[Dataset entries]
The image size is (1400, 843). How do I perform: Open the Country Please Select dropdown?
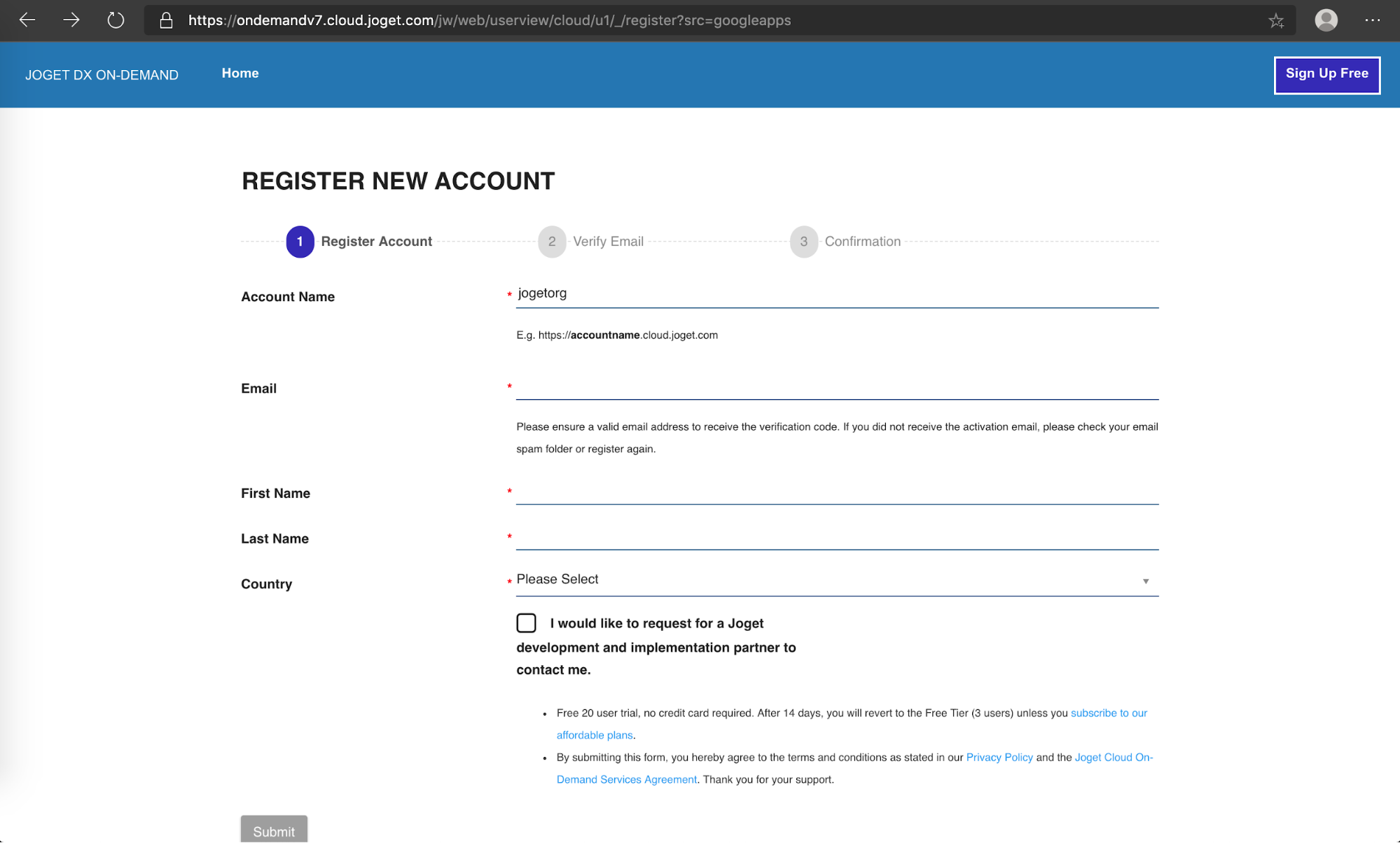coord(826,580)
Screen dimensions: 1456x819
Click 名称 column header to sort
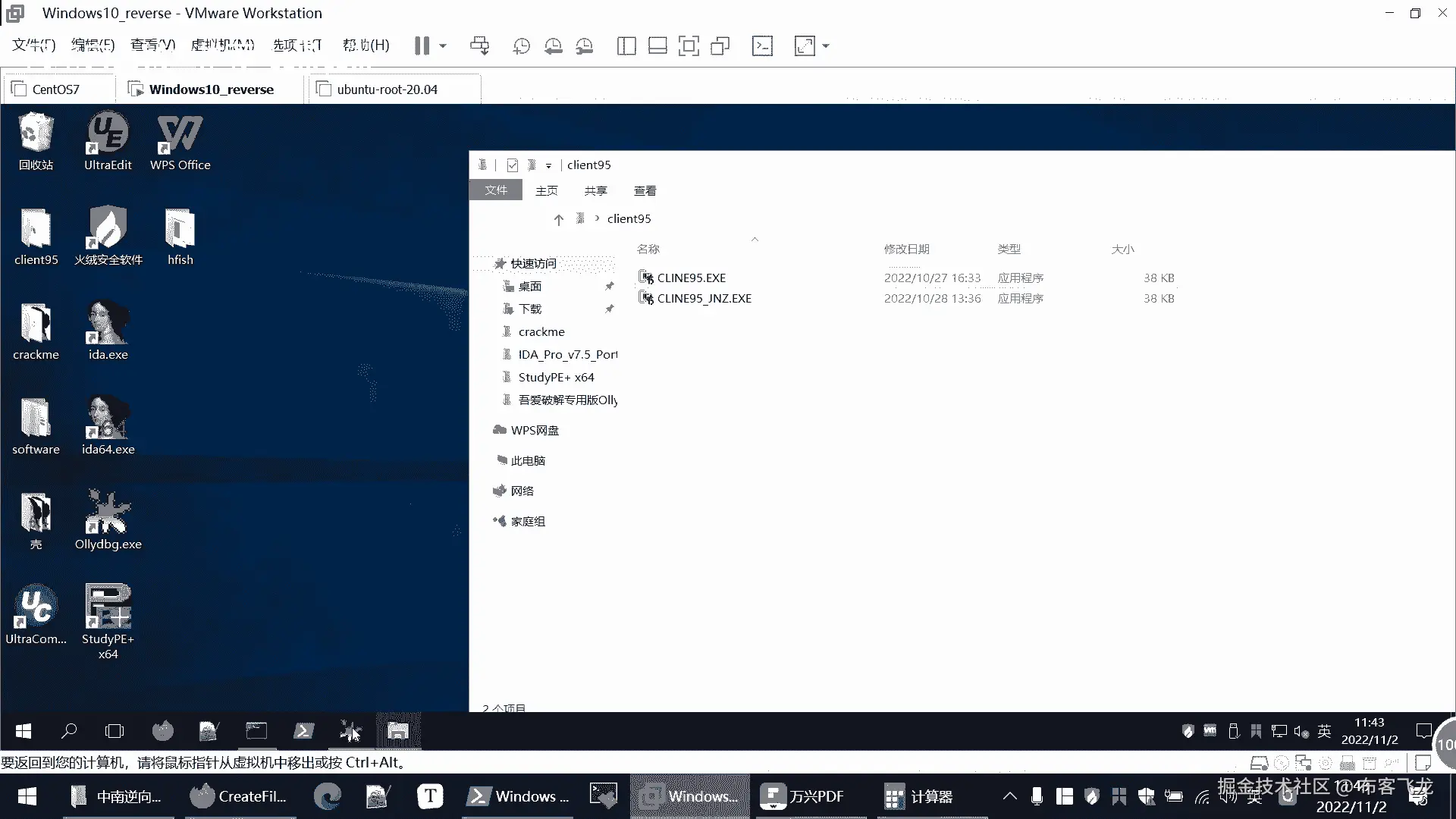pos(648,249)
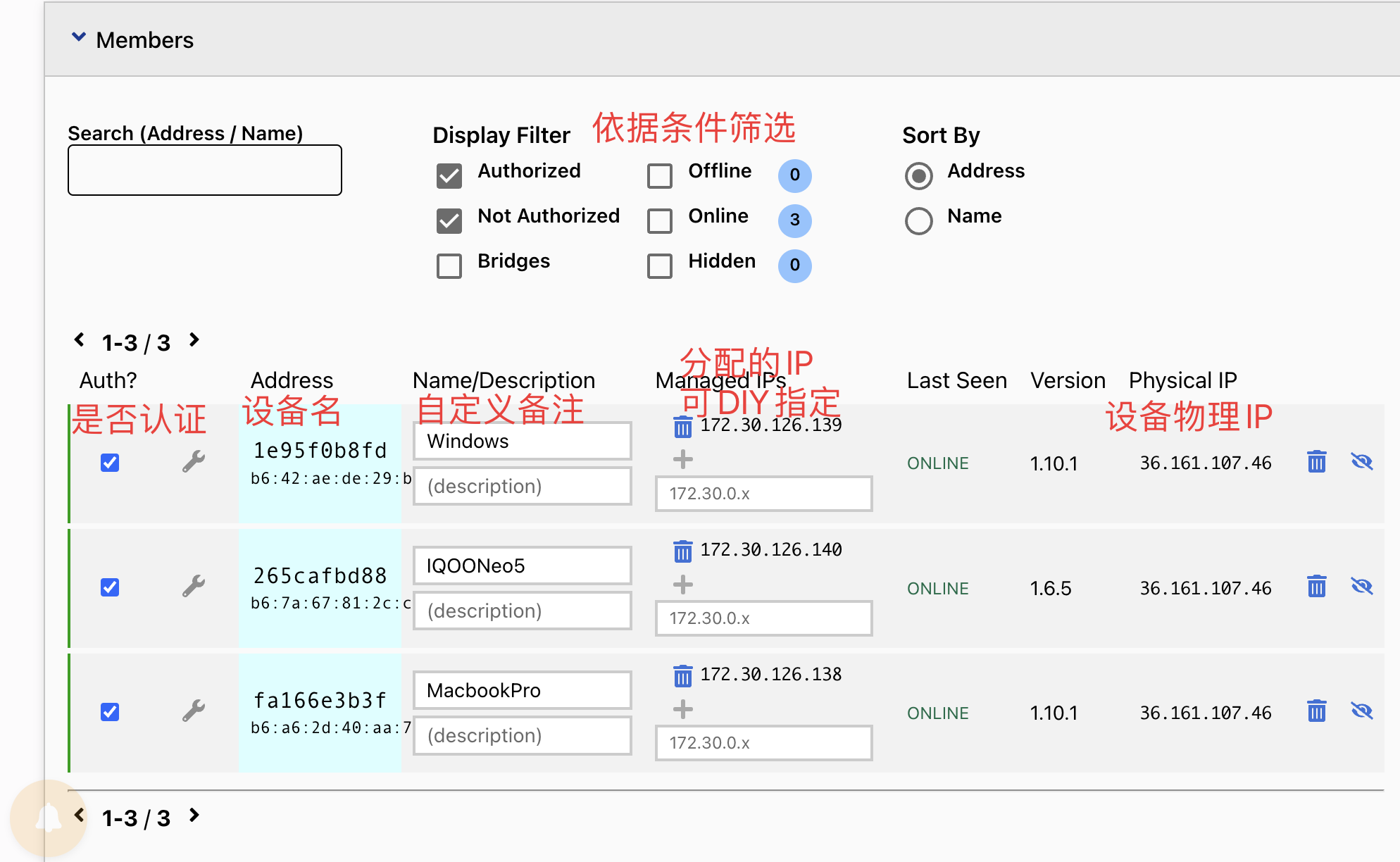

EXERCISE DESCRIPTION: The data shown above must be printed again exactly, with no images included.

OUTPUT BELOW:
The image size is (1400, 843). How do I perform: Open the Country Please Select dropdown?
coord(826,580)
Screen dimensions: 1456x819
Click 名称 column header to sort
pos(648,249)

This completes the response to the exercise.